If you have a look at the Spark documentation for reduce
it specifically says "... commutative and associative binary operator"
http://spark.apache.org/docs/1.0.0/api/scala/index.html#org.apache.spark.rdd.RDD
Here is proof that reduce
is NOT just a special case of foldLeft
scala> val intParList: ParSeq[Int] = (1 to 100000).map(_ => scala.util.Random.nextInt()).par
scala> timeMany(1000, intParList.reduce(_ + _))
Took 462.395867 milli seconds
scala> timeMany(1000, intParList.foldLeft(0)(_ + _))
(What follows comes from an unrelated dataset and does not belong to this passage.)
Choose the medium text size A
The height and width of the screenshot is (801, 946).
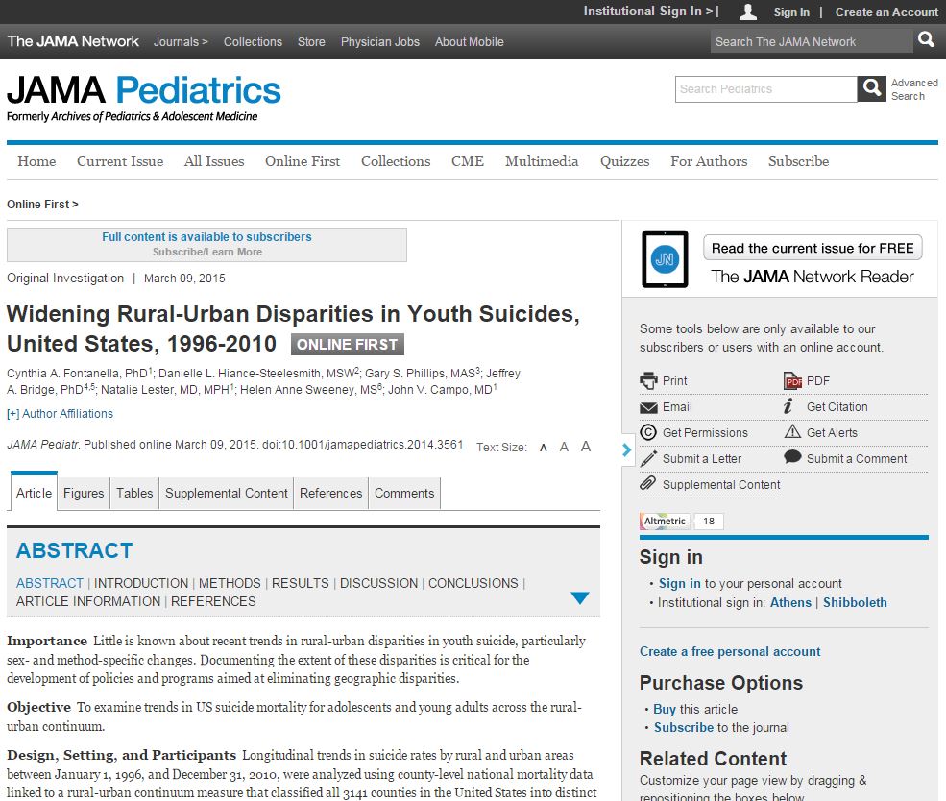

Took 2589.363031 milli seconds
Now this is where it gets a little closer to the FP / mathematical roots, and a little trickier to explain. Reduce is defined formally as part of the MapReduce paradigm, which deals with orderless collections (multisets), Fold is formally defined in terms of recursion (see catamorphism) and thus assumes a structure / sequence to the collections.
There is no fold
method in Scalding because under the (strict) Map Reduce programming model we cannot define fold
because chunks do not have an ordering and fold
only requires associativity, not commutativity.
Put simply, reduce
works without an order of cumulation, fold
requires an order of cumulation and it is that order of cumulation that necessitates a zero value NOT the existence of the zero value that distinguishes them. Strictly speaking reduce
should work on an empty collection, because its zero value can by deduced by taking an arbitrary value x
and then solving x op y = x
, but that doesn't work with a non-commutative operation as there can exist a left and right zero value that are distinct (i.e. x op y != y op x
). Of course Scala doesn't bother to work out what this zero value is as that would require doing some mathematics (which are probably uncomputable), so just throws an exception.
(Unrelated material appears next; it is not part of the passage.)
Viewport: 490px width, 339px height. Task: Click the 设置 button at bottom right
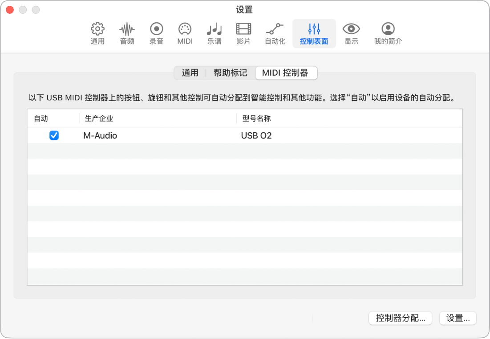[458, 318]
It seems (as is often the case in etymology) that this original mathematical meaning has been lost, since the only obvious difference in programming is the signature. The result is that reduce
has become a synonym for fold
, rather than preserving it's original meaning from MapReduce. Now these terms are often used interchangeably and behave the same in most implementations (ignoring empty collections). Weirdness is exacerbated by peculiarities, like in Spark, that we shall now address.
So Spark does have a fold
, but the order in which sub results (one for each partition) are combined (at the time of writing) is the same order in which tasks are completed - and thus non-deterministic. Thanks to @CafeFeed for pointing out that fold
uses runJob
, which after reading through the code I realised that it's non-deterministic. Further confusion is created by Spark having a treeReduce
but no treeFold
.
There is a difference between reduce
and fold
even when applied to non-empty sequences. The former is defined as part of the MapReduce programming paradigm on collections with arbitrary order (http://theory.stanford.edu/~sergei/papers/soda10-mrc.pdf) and one ought to assume operators are commutative in addition to being associative to give deterministic results. The latter is defined in terms of catomorphisms and requires that the collections have a notion of sequence (or are defined recursively, like linked lists), thus do not require commutative operators.
In practice due to the unmathematical nature of programming, reduce
and fold
tend to behave in the same way, either correctly (like in Scala) or incorrectly (like in Spark).
My opinion is that confusion would be avoided if use of the term fold
was completely dropped in Spark. At least spark does have a note in their documentation:
This behaves somewhat differently from fold operations implemented for non-distributed collections in functional languages like Scala.